→ Set problem
Render every line of the data below as a Markdown table with the columns "Row" and "Line", numbering the rows and omitting blank lines.

===== Data for this exercise =====

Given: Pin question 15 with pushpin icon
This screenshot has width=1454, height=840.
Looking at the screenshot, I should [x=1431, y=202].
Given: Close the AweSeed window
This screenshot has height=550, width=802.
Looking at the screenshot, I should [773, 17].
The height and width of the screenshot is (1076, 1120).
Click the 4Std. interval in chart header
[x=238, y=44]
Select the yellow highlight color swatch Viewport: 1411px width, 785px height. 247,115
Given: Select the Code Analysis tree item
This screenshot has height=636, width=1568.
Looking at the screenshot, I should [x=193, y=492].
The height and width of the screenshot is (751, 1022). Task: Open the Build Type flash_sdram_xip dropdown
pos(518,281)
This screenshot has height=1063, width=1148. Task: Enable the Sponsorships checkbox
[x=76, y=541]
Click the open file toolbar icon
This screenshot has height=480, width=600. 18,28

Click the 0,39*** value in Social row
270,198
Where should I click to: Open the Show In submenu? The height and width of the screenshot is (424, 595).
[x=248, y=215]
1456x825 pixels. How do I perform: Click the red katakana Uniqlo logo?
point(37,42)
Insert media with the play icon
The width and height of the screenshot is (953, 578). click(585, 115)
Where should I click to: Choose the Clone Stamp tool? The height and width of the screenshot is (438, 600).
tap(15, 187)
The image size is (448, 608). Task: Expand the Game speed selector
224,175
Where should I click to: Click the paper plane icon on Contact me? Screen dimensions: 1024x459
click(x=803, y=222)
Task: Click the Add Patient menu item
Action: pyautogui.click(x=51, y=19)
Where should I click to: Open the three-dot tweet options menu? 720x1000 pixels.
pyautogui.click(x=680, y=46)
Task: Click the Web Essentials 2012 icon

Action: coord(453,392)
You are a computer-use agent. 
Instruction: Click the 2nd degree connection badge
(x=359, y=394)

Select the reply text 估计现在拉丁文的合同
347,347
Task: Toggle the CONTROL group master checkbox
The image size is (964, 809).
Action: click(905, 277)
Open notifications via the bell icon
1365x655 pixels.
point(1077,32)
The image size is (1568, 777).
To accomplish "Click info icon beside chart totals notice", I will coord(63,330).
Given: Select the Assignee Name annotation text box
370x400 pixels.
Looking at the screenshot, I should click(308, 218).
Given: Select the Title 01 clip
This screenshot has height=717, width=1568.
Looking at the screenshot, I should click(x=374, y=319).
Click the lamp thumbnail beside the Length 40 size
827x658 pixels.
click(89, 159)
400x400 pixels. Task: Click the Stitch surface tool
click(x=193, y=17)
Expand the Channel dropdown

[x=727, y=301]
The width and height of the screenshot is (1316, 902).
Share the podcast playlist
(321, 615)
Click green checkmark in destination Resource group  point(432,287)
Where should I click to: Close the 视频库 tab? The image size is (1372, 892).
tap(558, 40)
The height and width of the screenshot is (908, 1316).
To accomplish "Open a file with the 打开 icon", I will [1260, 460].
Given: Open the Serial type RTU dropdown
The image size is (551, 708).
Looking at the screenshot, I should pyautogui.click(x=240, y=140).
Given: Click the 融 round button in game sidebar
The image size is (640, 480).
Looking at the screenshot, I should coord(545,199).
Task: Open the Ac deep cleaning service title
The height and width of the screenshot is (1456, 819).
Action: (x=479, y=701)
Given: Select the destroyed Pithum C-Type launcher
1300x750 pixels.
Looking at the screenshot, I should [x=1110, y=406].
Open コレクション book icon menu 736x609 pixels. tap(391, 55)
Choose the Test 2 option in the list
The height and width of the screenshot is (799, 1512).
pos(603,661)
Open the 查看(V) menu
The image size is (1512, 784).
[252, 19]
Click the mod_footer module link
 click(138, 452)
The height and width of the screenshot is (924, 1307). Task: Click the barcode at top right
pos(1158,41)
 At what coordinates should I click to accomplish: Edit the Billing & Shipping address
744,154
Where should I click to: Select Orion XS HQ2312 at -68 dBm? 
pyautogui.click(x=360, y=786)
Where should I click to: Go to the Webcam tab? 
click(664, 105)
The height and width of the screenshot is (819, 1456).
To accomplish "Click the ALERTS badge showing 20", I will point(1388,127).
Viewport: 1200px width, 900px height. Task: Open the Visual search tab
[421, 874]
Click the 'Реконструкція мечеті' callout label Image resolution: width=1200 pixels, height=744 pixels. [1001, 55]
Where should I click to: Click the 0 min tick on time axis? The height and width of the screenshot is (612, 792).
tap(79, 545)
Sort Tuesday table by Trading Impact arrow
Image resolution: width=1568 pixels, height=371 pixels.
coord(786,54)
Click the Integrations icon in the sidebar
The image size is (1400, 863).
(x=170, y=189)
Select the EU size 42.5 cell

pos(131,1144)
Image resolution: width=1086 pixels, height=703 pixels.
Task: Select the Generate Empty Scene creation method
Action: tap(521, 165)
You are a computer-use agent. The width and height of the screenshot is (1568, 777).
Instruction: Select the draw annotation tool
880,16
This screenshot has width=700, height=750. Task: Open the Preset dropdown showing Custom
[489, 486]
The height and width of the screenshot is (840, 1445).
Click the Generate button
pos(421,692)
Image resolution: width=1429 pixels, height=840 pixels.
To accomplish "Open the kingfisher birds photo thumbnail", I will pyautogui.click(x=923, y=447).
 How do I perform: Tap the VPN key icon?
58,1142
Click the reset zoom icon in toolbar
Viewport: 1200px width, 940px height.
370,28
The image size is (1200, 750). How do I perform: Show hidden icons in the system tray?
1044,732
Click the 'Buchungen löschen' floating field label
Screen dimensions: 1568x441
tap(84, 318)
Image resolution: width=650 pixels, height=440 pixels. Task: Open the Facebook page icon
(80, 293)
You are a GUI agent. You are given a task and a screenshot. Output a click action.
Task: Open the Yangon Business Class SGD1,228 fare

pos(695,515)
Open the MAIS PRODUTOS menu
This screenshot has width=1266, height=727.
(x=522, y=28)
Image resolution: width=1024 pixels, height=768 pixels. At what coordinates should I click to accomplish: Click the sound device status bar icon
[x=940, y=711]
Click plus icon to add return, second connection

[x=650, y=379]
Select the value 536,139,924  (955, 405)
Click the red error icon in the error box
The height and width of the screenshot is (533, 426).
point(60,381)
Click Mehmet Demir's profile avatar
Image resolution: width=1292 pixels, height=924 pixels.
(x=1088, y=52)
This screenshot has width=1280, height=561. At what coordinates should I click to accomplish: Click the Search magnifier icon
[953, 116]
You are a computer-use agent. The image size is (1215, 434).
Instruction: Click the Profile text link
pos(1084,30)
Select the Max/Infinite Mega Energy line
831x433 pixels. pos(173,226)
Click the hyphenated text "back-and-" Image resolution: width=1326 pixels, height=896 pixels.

=====

→ Reply to the exercise
| Row | Line |
|---|---|
| 1 | Given: Pin question 15 with pushpin icon |
| 2 | This screenshot has width=1454, height=840. |
| 3 | Looking at the screenshot, I should [x=1431, y=202]. |
| 4 | Given: Close the AweSeed window |
| 5 | This screenshot has height=550, width=802. |
| 6 | Looking at the screenshot, I should [773, 17]. |
| 7 | The height and width of the screenshot is (1076, 1120). |
| 8 | Click the 4Std. interval in chart header |
| 9 | [x=238, y=44] |
| 10 | Select the yellow highlight color swatch Viewport: 1411px width, 785px height. 247,115 |
| 11 | Given: Select the Code Analysis tree item |
| 12 | This screenshot has height=636, width=1568. |
| 13 | Looking at the screenshot, I should [x=193, y=492]. |
| 14 | The height and width of the screenshot is (751, 1022). Task: Open the Build Type flash_sdram_xip dropdown |
| 15 | pos(518,281) |
| 16 | This screenshot has height=1063, width=1148. Task: Enable the Sponsorships checkbox |
| 17 | [x=76, y=541] |
| 18 | Click the open file toolbar icon |
| 19 | This screenshot has height=480, width=600. 18,28 |
| 20 | Click the 0,39*** value in Social row |
| 21 | 270,198 |
| 22 | Where should I click to: Open the Show In submenu? The height and width of the screenshot is (424, 595). |
| 23 | [x=248, y=215] |
| 24 | 1456x825 pixels. How do I perform: Click the red katakana Uniqlo logo? |
| 25 | point(37,42) |
| 26 | Insert media with the play icon |
| 27 | The width and height of the screenshot is (953, 578). click(585, 115) |
| 28 | Where should I click to: Choose the Clone Stamp tool? The height and width of the screenshot is (438, 600). |
| 29 | tap(15, 187) |
| 30 | The image size is (448, 608). Task: Expand the Game speed selector |
| 31 | 224,175 |
| 32 | Where should I click to: Click the paper plane icon on Contact me? Screen dimensions: 1024x459 |
| 33 | click(x=803, y=222) |
| 34 | Task: Click the Add Patient menu item |
| 35 | Action: pyautogui.click(x=51, y=19) |
| 36 | Where should I click to: Open the three-dot tweet options menu? 720x1000 pixels. |
| 37 | pyautogui.click(x=680, y=46) |
| 38 | Task: Click the Web Essentials 2012 icon |
| 39 | Action: coord(453,392) |
| 40 | You are a computer-use agent.  |
| 41 | Instruction: Click the 2nd degree connection badge |
| 42 | (x=359, y=394) |
| 43 | Select the reply text 估计现在拉丁文的合同 |
| 44 | 347,347 |
| 45 | Task: Toggle the CONTROL group master checkbox |
| 46 | The image size is (964, 809). |
| 47 | Action: click(905, 277) |
| 48 | Open notifications via the bell icon |
| 49 | 1365x655 pixels. |
| 50 | point(1077,32) |
| 51 | The image size is (1568, 777). |
| 52 | To accomplish "Click info icon beside chart totals notice", I will coord(63,330). |
| 53 | Given: Select the Assignee Name annotation text box |
| 54 | 370x400 pixels. |
| 55 | Looking at the screenshot, I should click(308, 218). |
| 56 | Given: Select the Title 01 clip |
| 57 | This screenshot has height=717, width=1568. |
| 58 | Looking at the screenshot, I should click(x=374, y=319). |
| 59 | Click the lamp thumbnail beside the Length 40 size |
| 60 | 827x658 pixels. |
| 61 | click(89, 159) |
| 62 | 400x400 pixels. Task: Click the Stitch surface tool |
| 63 | click(x=193, y=17) |
| 64 | Expand the Channel dropdown |
| 65 | [x=727, y=301] |
| 66 | The width and height of the screenshot is (1316, 902). |
| 67 | Share the podcast playlist |
| 68 | (321, 615) |
| 69 | Click green checkmark in destination Resource group  point(432,287) |
| 70 | Where should I click to: Close the 视频库 tab? The image size is (1372, 892). |
| 71 | tap(558, 40) |
| 72 | The height and width of the screenshot is (908, 1316). |
| 73 | To accomplish "Open a file with the 打开 icon", I will [1260, 460]. |
| 74 | Given: Open the Serial type RTU dropdown |
| 75 | The image size is (551, 708). |
| 76 | Looking at the screenshot, I should pyautogui.click(x=240, y=140). |
| 77 | Given: Click the 融 round button in game sidebar |
| 78 | The image size is (640, 480). |
| 79 | Looking at the screenshot, I should coord(545,199). |
| 80 | Task: Open the Ac deep cleaning service title |
| 81 | The height and width of the screenshot is (1456, 819). |
| 82 | Action: (x=479, y=701) |
| 83 | Given: Select the destroyed Pithum C-Type launcher |
| 84 | 1300x750 pixels. |
| 85 | Looking at the screenshot, I should [x=1110, y=406]. |
| 86 | Open コレクション book icon menu 736x609 pixels. tap(391, 55) |
| 87 | Choose the Test 2 option in the list |
| 88 | The height and width of the screenshot is (799, 1512). |
| 89 | pos(603,661) |
| 90 | Open the 查看(V) menu |
| 91 | The image size is (1512, 784). |
| 92 | [252, 19] |
| 93 | Click the mod_footer module link |
| 94 |  click(138, 452) |
| 95 | The height and width of the screenshot is (924, 1307). Task: Click the barcode at top right |
| 96 | pos(1158,41) |
| 97 |  At what coordinates should I click to accomplish: Edit the Billing & Shipping address |
| 98 | 744,154 |
| 99 | Where should I click to: Select Orion XS HQ2312 at -68 dBm?  |
| 100 | pyautogui.click(x=360, y=786) |
| 101 | Where should I click to: Go to the Webcam tab?  |
| 102 | click(664, 105) |
| 103 | The height and width of the screenshot is (819, 1456). |
| 104 | To accomplish "Click the ALERTS badge showing 20", I will point(1388,127). |
| 105 | Viewport: 1200px width, 900px height. Task: Open the Visual search tab |
| 106 | [421, 874] |
| 107 | Click the 'Реконструкція мечеті' callout label Image resolution: width=1200 pixels, height=744 pixels. [1001, 55] |
| 108 | Where should I click to: Click the 0 min tick on time axis? The height and width of the screenshot is (612, 792). |
| 109 | tap(79, 545) |
| 110 | Sort Tuesday table by Trading Impact arrow |
| 111 | Image resolution: width=1568 pixels, height=371 pixels. |
| 112 | coord(786,54) |
| 113 | Click the Integrations icon in the sidebar |
| 114 | The image size is (1400, 863). |
| 115 | (x=170, y=189) |
| 116 | Select the EU size 42.5 cell |
| 117 | pos(131,1144) |
| 118 | Image resolution: width=1086 pixels, height=703 pixels. |
| 119 | Task: Select the Generate Empty Scene creation method |
| 120 | Action: tap(521, 165) |
| 121 | You are a computer-use agent. The width and height of the screenshot is (1568, 777). |
| 122 | Instruction: Select the draw annotation tool |
| 123 | 880,16 |
| 124 | This screenshot has width=700, height=750. Task: Open the Preset dropdown showing Custom |
| 125 | [489, 486] |
| 126 | The height and width of the screenshot is (840, 1445). |
| 127 | Click the Generate button |
| 128 | pos(421,692) |
| 129 | Image resolution: width=1429 pixels, height=840 pixels. |
| 130 | To accomplish "Open the kingfisher birds photo thumbnail", I will pyautogui.click(x=923, y=447). |
| 131 |  How do I perform: Tap the VPN key icon? |
| 132 | 58,1142 |
| 133 | Click the reset zoom icon in toolbar |
| 134 | Viewport: 1200px width, 940px height. |
| 135 | 370,28 |
| 136 | The image size is (1200, 750). How do I perform: Show hidden icons in the system tray? |
| 137 | 1044,732 |
| 138 | Click the 'Buchungen löschen' floating field label |
| 139 | Screen dimensions: 1568x441 |
| 140 | tap(84, 318) |
| 141 | Image resolution: width=650 pixels, height=440 pixels. Task: Open the Facebook page icon |
| 142 | (80, 293) |
| 143 | You are a GUI agent. You are given a task and a screenshot. Output a click action. |
| 144 | Task: Open the Yangon Business Class SGD1,228 fare |
| 145 | pos(695,515) |
| 146 | Open the MAIS PRODUTOS menu |
| 147 | This screenshot has width=1266, height=727. |
| 148 | (x=522, y=28) |
| 149 | Image resolution: width=1024 pixels, height=768 pixels. At what coordinates should I click to accomplish: Click the sound device status bar icon |
| 150 | [x=940, y=711] |
| 151 | Click plus icon to add return, second connection |
| 152 | [x=650, y=379] |
| 153 | Select the value 536,139,924  (955, 405) |
| 154 | Click the red error icon in the error box |
| 155 | The height and width of the screenshot is (533, 426). |
| 156 | point(60,381) |
| 157 | Click Mehmet Demir's profile avatar |
| 158 | Image resolution: width=1292 pixels, height=924 pixels. |
| 159 | (x=1088, y=52) |
| 160 | This screenshot has width=1280, height=561. At what coordinates should I click to accomplish: Click the Search magnifier icon |
| 161 | [953, 116] |
| 162 | You are a computer-use agent. The image size is (1215, 434). |
| 163 | Instruction: Click the Profile text link |
| 164 | pos(1084,30) |
| 165 | Select the Max/Infinite Mega Energy line |
| 166 | 831x433 pixels. pos(173,226) |
| 167 | Click the hyphenated text "back-and-" Image resolution: width=1326 pixels, height=896 pixels. |